DMODE: Differential Monocular Object Distance Estimation Module without Class Specific Information
Pedram Agand, Michael Chang, Mo Chen
TL;DR
DMODE addresses the problem of monocular object distance estimation without relying on object class information by fusing temporal changes in object size with camera ego-motion. It combines a detector-agnostic framework with a three-frame sequence, ResNet-18-derived latent features, and dual heads that predict Cartesian coordinates $\phi=(x,y,z)$ and distance $d$ under a BerHu training objective.
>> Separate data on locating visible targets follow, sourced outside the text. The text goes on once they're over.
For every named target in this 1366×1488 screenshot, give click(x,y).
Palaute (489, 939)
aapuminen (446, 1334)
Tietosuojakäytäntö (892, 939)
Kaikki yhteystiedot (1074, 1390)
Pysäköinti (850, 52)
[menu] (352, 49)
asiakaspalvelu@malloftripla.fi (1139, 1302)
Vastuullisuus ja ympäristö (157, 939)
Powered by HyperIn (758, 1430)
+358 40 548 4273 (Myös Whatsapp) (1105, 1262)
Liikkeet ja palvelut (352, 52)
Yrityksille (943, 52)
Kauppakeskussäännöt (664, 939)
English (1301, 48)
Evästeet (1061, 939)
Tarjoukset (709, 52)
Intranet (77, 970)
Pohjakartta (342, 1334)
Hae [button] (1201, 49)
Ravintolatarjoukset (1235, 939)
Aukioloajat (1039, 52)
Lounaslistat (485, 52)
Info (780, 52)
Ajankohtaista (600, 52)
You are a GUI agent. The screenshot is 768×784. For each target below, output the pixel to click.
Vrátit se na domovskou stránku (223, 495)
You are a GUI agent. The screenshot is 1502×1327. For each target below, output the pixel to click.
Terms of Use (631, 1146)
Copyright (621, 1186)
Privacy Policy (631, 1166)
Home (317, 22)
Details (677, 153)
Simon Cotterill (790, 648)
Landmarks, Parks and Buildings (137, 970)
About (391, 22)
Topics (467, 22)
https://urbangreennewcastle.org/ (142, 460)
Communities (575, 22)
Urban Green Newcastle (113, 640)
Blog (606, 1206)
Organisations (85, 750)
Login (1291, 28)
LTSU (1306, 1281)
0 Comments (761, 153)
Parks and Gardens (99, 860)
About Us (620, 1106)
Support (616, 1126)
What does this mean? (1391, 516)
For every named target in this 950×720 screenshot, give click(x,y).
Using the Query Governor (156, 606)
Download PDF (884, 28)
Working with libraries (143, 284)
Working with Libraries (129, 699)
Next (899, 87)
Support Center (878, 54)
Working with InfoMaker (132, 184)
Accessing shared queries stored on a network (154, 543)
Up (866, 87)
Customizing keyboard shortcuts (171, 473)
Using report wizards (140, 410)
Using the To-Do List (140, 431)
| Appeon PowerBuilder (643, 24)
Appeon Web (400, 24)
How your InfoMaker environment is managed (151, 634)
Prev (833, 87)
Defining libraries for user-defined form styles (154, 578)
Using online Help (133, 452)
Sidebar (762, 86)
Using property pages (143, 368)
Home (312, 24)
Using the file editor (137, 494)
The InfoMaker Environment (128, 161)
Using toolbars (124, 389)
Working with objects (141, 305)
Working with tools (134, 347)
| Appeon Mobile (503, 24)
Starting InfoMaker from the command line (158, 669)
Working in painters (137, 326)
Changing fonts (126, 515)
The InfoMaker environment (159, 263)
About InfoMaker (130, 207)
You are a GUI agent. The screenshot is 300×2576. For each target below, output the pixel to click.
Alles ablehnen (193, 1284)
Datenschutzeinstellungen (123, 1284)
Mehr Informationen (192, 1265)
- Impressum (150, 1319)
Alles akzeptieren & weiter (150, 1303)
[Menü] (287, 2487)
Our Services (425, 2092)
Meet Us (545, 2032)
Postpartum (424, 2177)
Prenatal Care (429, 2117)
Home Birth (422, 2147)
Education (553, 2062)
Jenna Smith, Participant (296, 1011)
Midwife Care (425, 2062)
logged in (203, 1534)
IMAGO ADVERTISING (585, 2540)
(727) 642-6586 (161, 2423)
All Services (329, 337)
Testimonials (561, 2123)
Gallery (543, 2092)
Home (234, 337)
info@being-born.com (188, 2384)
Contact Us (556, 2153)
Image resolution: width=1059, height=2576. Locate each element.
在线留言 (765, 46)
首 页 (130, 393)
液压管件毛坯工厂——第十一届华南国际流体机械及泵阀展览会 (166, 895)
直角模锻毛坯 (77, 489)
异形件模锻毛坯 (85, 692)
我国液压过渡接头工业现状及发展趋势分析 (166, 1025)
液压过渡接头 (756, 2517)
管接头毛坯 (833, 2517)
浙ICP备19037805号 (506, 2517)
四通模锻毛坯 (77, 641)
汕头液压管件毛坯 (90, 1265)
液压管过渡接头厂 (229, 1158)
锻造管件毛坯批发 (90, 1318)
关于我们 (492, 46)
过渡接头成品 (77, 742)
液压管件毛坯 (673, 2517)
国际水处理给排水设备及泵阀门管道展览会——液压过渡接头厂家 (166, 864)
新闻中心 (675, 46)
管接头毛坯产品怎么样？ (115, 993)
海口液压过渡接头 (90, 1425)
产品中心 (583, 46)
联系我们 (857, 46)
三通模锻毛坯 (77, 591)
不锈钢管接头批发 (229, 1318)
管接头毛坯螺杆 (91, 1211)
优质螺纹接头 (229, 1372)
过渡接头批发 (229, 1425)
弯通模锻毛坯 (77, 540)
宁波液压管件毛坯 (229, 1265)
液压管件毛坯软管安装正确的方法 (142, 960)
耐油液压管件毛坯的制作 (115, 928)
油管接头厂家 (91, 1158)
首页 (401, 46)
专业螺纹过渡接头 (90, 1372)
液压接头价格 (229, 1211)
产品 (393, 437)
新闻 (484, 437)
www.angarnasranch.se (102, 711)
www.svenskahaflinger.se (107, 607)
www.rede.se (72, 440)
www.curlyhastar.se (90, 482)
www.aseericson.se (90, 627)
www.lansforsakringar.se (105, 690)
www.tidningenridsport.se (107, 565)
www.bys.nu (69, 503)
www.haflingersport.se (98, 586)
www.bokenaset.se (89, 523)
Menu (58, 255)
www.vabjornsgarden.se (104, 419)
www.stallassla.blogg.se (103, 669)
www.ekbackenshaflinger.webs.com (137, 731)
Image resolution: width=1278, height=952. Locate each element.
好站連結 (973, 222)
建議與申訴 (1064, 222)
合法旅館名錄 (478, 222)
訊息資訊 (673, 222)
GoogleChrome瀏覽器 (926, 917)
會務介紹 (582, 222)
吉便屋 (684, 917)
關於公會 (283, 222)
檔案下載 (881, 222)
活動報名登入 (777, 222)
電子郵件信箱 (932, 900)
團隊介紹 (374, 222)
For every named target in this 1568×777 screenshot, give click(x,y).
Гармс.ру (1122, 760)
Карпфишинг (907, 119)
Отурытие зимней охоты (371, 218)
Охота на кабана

Theoretical analysis generalizes distance estimation to 3D for $q+1$ frames and special cases (e.g., constant velocity), while the network architecture enforces consistency with analytic distance relations and remains robust across detectors (GT, TrackRCNN, EagerMOT) and unseen classes. Empirically, DMODE achieves competitive or superior performance on KITTI MOTS across multi-class scenarios, enabling transferable, low-cost 3D perception for autonomous driving without needing class-specific cues or intrinsic camera calibration. The approach holds promise for broad deployment where detector variability and scale-ambiguous monocular cues make class-aware methods impractical, by leveraging size dynamics and ego-motion to infer 3D structure $d=\\sqrt{x^2+y^2+z^2}$ with minimal supervision.
Abstract
Utilizing a single camera for measuring object distances is a cost-effective alternative to stereo-vision and LiDAR. Although monocular distance estimation has been explored in the literature, most existing techniques rely on object class knowledge to achieve high performance. Without this contextual data, monocular distance estimation becomes more challenging, lacking reference points and object-specific cues. However, these cues can be misleading for objects with wide-range variation or adversarial situations, which is a challenging aspect of object-agnostic distance estimation. In this paper, we propose DMODE, a class-agnostic method for monocular distance estimation that does not require object class knowledge. DMODE estimates an object's distance by fusing its fluctuation in size over time with the camera's motion, making it adaptable to various object detectors and unknown objects, thus addressing these challenges. We evaluate our model on the KITTI MOTS dataset using ground-truth bounding box annotations and outputs from TrackRCNN and EagerMOT. The object's location is determined using the change in bounding box sizes and camera position without measuring the object's detection source or class attributes. Our approach demonstrates superior performance in multi-class object distance detection scenarios compared to conventional methods.